ABOUT THIS TASK: Below are some records. Repeat exactly the lines from the one containing "Viewport: 1080px width, 690px" through the final line.

==== EXERCISE INPUTS ====

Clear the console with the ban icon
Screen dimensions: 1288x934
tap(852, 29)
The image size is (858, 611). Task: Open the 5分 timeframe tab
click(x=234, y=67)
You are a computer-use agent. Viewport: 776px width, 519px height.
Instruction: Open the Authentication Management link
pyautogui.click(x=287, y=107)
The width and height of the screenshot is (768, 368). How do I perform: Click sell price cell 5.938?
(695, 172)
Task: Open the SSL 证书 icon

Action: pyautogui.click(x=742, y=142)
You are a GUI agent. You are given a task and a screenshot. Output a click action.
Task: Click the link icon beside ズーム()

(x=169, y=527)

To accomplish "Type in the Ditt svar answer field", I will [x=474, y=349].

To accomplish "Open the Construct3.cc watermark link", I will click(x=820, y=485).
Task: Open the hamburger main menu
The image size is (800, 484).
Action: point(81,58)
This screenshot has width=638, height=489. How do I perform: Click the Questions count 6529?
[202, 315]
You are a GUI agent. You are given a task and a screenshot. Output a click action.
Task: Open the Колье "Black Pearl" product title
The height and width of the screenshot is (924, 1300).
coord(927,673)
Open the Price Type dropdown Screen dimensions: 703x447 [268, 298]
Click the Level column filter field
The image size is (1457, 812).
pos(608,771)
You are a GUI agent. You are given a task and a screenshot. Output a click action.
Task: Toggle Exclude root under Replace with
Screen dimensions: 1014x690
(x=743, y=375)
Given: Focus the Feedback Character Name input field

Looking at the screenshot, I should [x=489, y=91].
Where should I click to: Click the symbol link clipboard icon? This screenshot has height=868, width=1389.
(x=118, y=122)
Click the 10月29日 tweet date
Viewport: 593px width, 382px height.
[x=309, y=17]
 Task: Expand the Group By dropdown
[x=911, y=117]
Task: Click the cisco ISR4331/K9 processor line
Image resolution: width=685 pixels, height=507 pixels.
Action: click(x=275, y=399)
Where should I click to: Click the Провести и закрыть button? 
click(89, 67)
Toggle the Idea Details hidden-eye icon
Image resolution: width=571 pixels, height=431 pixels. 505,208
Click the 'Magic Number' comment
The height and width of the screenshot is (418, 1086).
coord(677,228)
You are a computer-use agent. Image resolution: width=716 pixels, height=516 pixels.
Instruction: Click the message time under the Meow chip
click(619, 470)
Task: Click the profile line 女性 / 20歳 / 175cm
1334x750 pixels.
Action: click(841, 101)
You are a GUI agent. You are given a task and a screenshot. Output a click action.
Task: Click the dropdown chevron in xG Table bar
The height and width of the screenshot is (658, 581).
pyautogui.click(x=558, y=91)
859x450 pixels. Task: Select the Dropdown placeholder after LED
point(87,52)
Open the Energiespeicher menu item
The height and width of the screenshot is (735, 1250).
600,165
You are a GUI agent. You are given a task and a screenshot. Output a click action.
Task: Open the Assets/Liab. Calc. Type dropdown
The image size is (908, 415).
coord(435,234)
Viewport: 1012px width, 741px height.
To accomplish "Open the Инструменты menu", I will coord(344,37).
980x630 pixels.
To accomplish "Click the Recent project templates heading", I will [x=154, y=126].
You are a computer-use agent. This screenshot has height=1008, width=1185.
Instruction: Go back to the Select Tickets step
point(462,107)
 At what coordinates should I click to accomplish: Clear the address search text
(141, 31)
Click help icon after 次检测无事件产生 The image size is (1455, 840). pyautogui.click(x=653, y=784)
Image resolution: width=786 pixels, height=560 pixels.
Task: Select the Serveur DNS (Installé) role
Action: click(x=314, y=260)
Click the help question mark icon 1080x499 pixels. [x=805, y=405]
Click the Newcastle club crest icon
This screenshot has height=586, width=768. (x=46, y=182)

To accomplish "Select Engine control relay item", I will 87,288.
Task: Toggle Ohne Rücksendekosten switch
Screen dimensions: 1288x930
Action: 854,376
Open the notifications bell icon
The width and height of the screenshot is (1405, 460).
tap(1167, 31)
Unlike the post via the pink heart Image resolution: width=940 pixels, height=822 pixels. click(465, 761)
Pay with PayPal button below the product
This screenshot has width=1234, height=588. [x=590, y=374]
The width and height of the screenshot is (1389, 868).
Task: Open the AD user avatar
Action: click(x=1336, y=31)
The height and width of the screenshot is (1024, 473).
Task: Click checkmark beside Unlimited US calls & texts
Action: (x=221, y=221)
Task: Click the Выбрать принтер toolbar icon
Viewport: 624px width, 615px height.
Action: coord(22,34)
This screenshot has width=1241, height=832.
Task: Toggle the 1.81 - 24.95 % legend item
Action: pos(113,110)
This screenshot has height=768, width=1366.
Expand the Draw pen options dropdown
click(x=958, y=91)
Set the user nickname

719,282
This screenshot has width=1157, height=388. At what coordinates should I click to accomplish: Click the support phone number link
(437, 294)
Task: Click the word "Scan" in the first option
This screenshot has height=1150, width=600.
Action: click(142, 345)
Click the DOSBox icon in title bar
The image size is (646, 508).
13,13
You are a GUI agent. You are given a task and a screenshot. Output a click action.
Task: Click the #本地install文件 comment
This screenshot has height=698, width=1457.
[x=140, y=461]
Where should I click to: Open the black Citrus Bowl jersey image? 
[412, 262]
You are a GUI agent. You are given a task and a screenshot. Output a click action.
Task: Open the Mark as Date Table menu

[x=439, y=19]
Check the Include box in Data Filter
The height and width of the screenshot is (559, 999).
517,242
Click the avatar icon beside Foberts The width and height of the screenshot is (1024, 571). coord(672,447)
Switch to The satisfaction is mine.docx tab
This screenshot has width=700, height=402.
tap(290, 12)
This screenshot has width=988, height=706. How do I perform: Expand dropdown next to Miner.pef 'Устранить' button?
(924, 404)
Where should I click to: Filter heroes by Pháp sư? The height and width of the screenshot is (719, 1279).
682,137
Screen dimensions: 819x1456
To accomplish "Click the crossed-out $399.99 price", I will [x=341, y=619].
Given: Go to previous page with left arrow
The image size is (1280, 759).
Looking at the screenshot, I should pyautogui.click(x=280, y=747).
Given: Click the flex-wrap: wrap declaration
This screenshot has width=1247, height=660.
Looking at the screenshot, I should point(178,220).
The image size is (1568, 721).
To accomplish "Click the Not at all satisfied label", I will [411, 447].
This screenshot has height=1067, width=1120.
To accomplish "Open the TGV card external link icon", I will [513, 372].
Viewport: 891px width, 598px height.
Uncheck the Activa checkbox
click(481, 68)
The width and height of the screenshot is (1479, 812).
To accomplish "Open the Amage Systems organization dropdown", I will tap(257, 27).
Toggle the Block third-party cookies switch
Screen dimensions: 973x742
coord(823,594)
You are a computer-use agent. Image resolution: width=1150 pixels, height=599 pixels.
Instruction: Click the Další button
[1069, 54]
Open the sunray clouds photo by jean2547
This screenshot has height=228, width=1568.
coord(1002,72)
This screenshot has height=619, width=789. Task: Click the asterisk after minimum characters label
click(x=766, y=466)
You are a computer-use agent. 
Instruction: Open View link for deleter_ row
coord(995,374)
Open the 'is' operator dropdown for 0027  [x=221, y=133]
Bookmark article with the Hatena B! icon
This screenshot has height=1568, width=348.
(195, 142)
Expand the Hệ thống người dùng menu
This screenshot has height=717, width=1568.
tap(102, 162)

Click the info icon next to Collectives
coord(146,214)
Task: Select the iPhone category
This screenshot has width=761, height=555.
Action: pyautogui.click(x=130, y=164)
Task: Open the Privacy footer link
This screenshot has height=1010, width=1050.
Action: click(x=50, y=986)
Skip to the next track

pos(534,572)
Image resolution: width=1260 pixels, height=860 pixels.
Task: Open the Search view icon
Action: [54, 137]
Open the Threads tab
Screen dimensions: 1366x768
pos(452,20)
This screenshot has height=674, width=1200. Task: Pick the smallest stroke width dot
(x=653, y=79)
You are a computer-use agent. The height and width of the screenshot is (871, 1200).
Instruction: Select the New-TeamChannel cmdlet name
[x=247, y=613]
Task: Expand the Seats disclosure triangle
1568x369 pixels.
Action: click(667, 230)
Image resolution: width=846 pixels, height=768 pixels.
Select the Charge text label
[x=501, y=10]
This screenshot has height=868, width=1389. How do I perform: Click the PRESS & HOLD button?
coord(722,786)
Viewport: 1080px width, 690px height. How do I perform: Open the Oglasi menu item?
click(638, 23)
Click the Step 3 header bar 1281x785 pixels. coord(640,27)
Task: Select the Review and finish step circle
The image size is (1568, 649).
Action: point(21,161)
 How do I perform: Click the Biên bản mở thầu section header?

====

RESULT OF THE TASK:
Viewport: 1080px width, 690px height. How do I perform: Open the Oglasi menu item?
click(638, 23)
Click the Step 3 header bar 1281x785 pixels. coord(640,27)
Task: Select the Review and finish step circle
The image size is (1568, 649).
Action: point(21,161)
 How do I perform: Click the Biên bản mở thầu section header?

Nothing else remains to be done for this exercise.